Je passe au large de l’abreuvoir à vin chaud du Marché de Noël, affronte la foule des acheteurs de dernière minute rue du Gros et commence à respirer une fois tourné à gauche dans la rue de la Champmeslé. Ce jeudi soir, je vais encore une fois à l’Opéra de Rouen. C’est pour de la musique de chambre, un concert qui bénéficie du décor de l’opéra The Rake’s Progress.
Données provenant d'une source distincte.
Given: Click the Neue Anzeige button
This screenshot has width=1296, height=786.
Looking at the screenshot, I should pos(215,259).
La première partie est consacrée à Franz Schubert avec le Trio à cordes numéro un en si bémol majeur, le Nocturno en mi bémol majeur pour piano, violon et violoncelle et Le Pâtre sur le rocher pour soprano, clarinette et piano, dernière œuvre du compositeur. La soprano, c’est Jenny Daviet, de retour dans la maison.
Des musicien(ne)s de l’Orchestre sont venu(e)s applaudir leurs camarades. Étonnant de voir ces hommes à l’entracte sans leur uniforme, habillés de façon bien différente les uns des autres, du strict manteau noir au blouson de cuir en passant par l’écharpe romantique jetée sur l’épaule. Chez les femmes on est plutôt classique (c’est le cas de le dire, comme on dit) et pantalon.
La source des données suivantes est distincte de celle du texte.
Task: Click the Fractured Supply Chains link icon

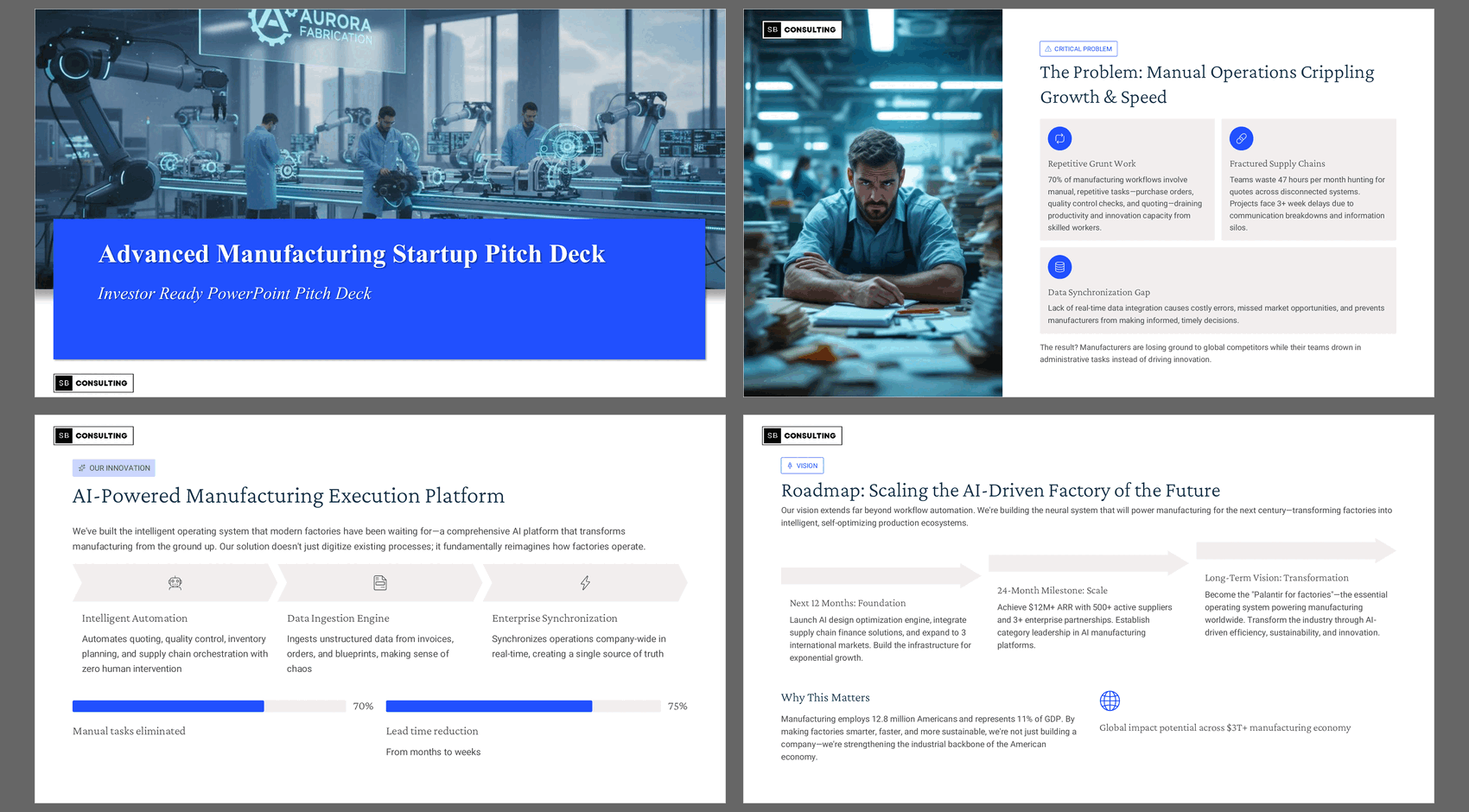Action: click(x=1241, y=138)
La deuxième partie est consacrée au Pierrot Lunaire, vingt et un poèmes du symboliste belge Albert Giraud dans leur traduction en allemand mis en musique par Arnold Schönberg. Ils sont parlés chantés par une Jenny Daviet un peu inquiétante transformée en clone de Liza Minnelli dans Cabaret puis en Pierrot avant de redevenir elle-même. Elle est moult applaudie et les musicien(ne)s itou.
Le Marché de Noël est cerné de barrières métalliques quand il est fermé. Un étroit passage entre celles-ci et le magasin Hache et Aime me permet néanmoins de rentrer chez moi.
                                                              *
L’association L’Abordage annonce la mort à trente-trois ans du festival Le Rock Dans Tous Ses Etats, Guy Lefrand, Maire d’Evreux, Droitiste, ayant décidé de ne plus la financer, l’accusant d’un considérable déficit. Je ne sais pas ce qu’il en est du fond de cette histoire mais Lefrand promet un autre festival. Je l’ai vu à la télévision remémorer la présence de Jimmy Hendrix à Evreux et promettre la venue d’un artiste aussi important « et vintage ». Fichtre.
                                                             *
Je ne suis allé qu’une fois au Rock Dans Tous Ses Etats, en deux mille quatre, pour Bashung.